Aí aconteceu algo de que me dei conta só muito tempo depois, quando começaram a cair muitas fichas que não tinha condições de entender naquela hora.
Minha inscrição no congresso italiano tinha sido feita por telefone, de Paris, e quando cheguei na Itália, no hotel indicado pelo congresso, apresentei meu documento, que na época era um passaporte brasileiro. Portanto, para os efeitos do congresso, eu era uma participante brasileira.
Quando cheguei no suntuoso salão da prefeitura, onde se realizaria o congresso, e fui me apresentar ao organizador, notei uma certa frieza, senti no ar uma espécie de antipatia recíproca, mas não entendi o verdadeiro motivo.
Após muitas horas de espera, chegado finalmente o momento de minha apresentação, aconteceu um desagradável contratempo. Os organizadores tinham insistido muito com todos os participantes para que respeitassem o tempo disponível para a apresentação de cada um.

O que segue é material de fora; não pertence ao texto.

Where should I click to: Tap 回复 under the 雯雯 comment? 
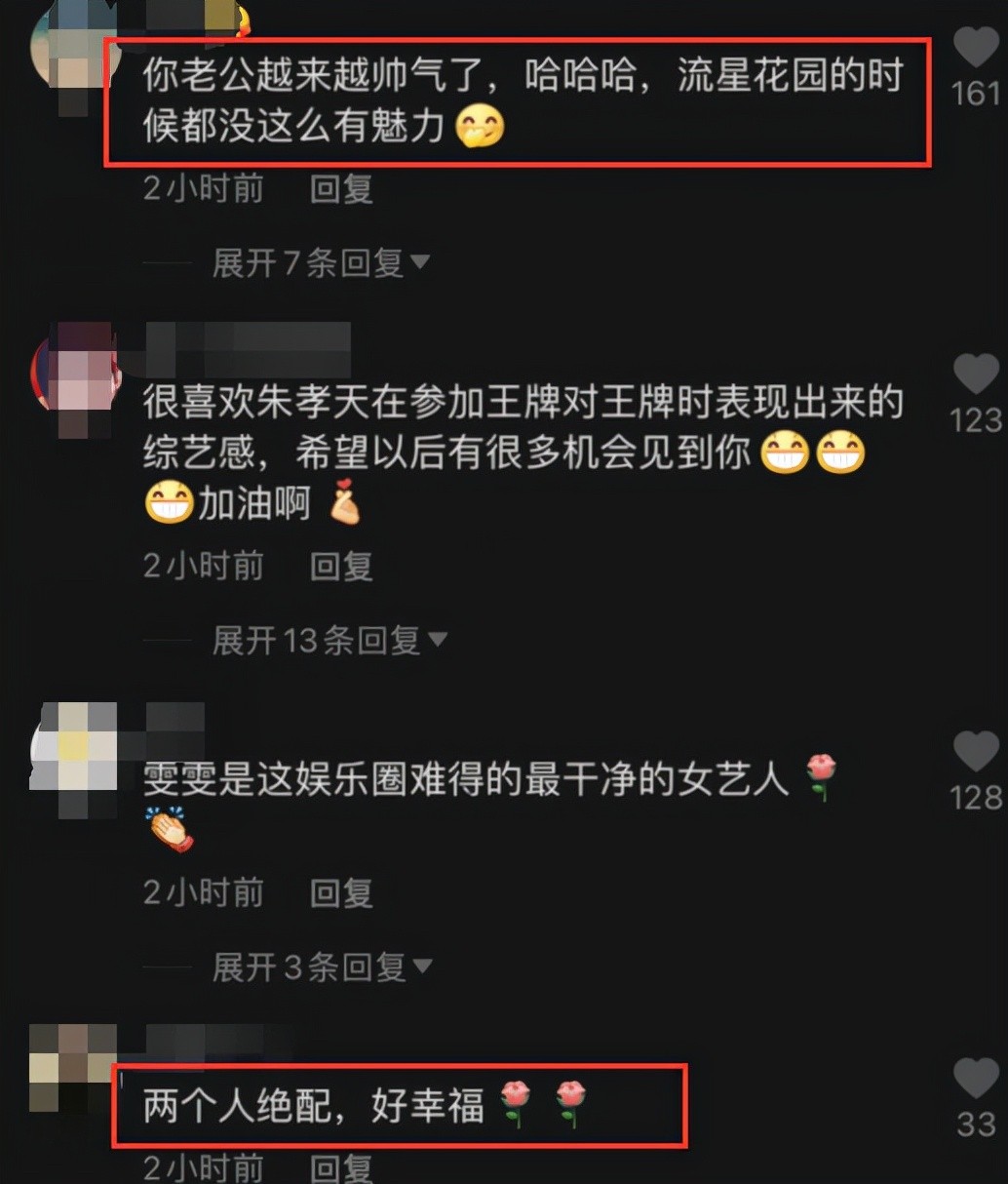point(341,892)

Eu já tinha reduzido meu texto ao mínimo possível, e tinha certeza de que não superaria o tempo permitido Minha colega francesa, que se apresentou antes de mim, e que leu sua comunicação em francês, ocupou quase o dobro do tempo previsto.

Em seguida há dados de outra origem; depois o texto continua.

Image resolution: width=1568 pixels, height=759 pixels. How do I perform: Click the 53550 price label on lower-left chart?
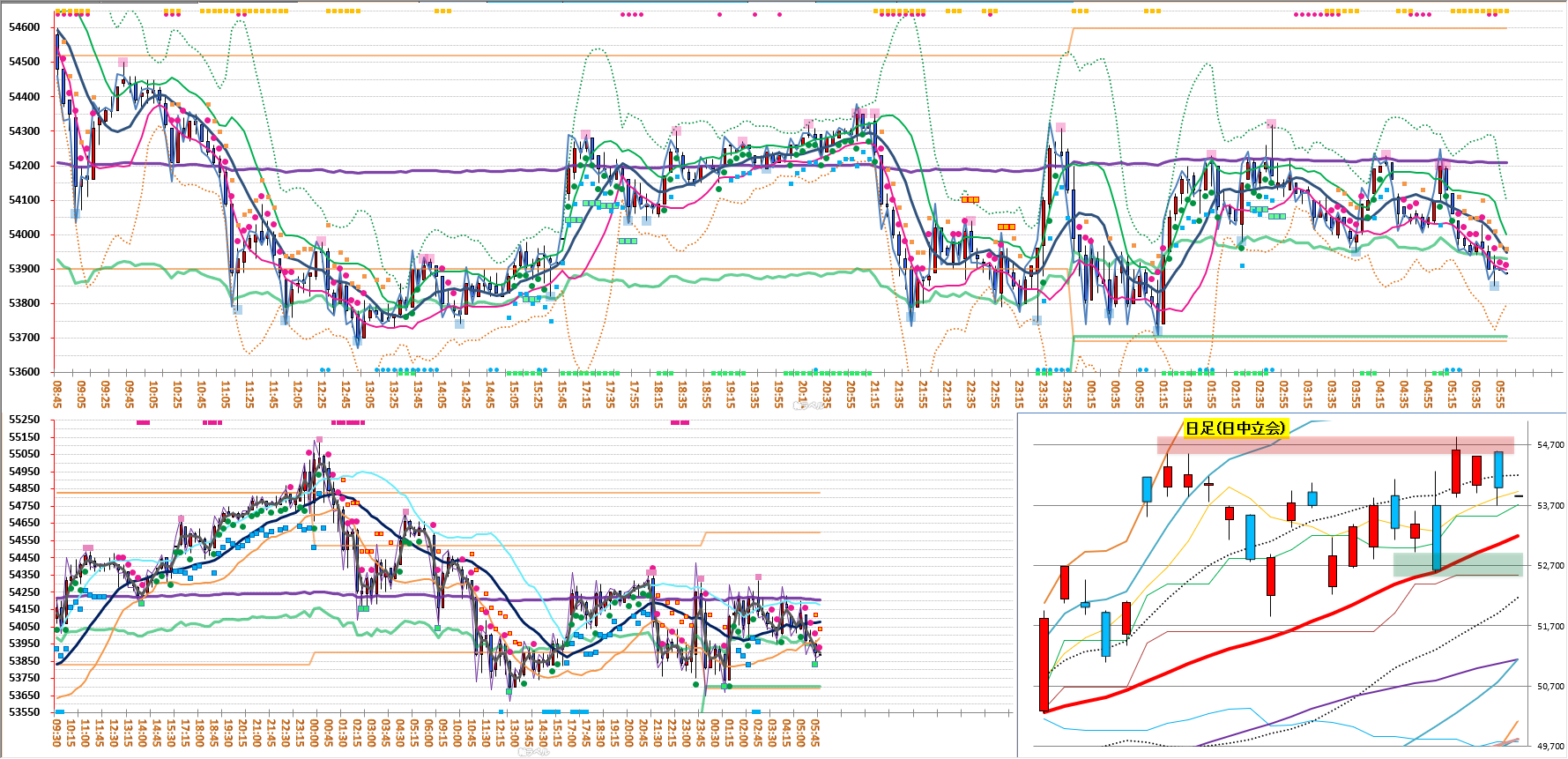25,712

O horário, bastante estourado, já ia entrando na hora do almoço (que, para um italiano, é sagrada). O organizador já começava a bufar e não parava de olhar para o relógio. Eu estava sentada, com os outros palestrantes, numa espécie de tribuna, de frente para o auditório. A uma certa altura, o organizador se aproximou de mim, e sussurrou ao meu ouvido: “Sinto muito, senhora, mas não vai ser possível fazer sua apresentação, devido ao adiantado da hora”. Eu olhei bem na cara dele, e respondi: “Eu também sinto muito, mas não tenho culpa se minha colega se estendeu demais. Além do que, vou ler meu texto em italiano e ele não vai passar do tempo permitido”.

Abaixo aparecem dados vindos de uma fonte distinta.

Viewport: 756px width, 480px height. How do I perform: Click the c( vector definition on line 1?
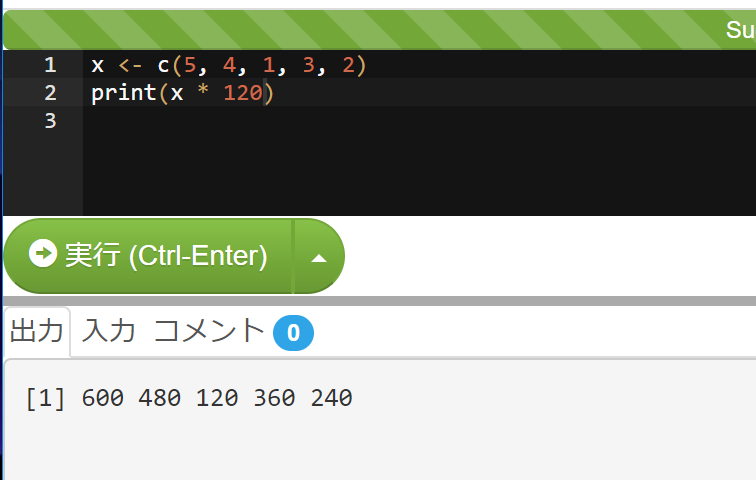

Sei que se ele pudesse me fuzilar com o olhar, o teria feito, mas foi obrigado a me deixar falar, para não piorar a situação. Li de um só fôlego minha comunicação, sem desgrudar os olhos do papel para não perder tempo, e finalmente todo o mundo pôde levantar para ir almoçar.
Na fila do bandejão, algumas pessoas vieram me cumprimentar, elogiando minha apresentação. Mas o sonho que tinha acalentado, de poder finalmente transmitir um trabalho meu na minha terra, em minha língua, tinha se transformado em mais um amargo choque com a realidade.
Quando pude, muito mais tarde, refletir sobre isso tudo, entendi o motivo da decepção dos italianos: eles deviam estar esperando uma brasileira cheia de bossa, e o contraste era grande demais com esta italiana de óculos, com dificuldade para subir e descer escadas, que usava aparelho nos dentes, e que não devia estar com a fisionomia muito risonha, dadas as circunstâncias.
O curioso é que, à diferença do congresso francês, no qual tive de pagar para poder participar, no italiano, além de ter a estadia paga, ainda recebi um cachê pela participação, embora inferior àquele pago a minha colega francesa (não me perguntem por quê). Houve ainda outro qüiproquó nesse congresso: não fui avisada da festa de confraternização que haveria entre os participantes, só fiquei sabendo no dia seguinte.
Minhas experiências com o mundo da pesquisa só faziam aumentar cada vez mais a distância que já estava sentindo entre minhas verdadeiras aspirações e a motivação que seria necessária para permanecer competindo num mundo acadêmico cada vez mais parecido com o mundo dos negócios.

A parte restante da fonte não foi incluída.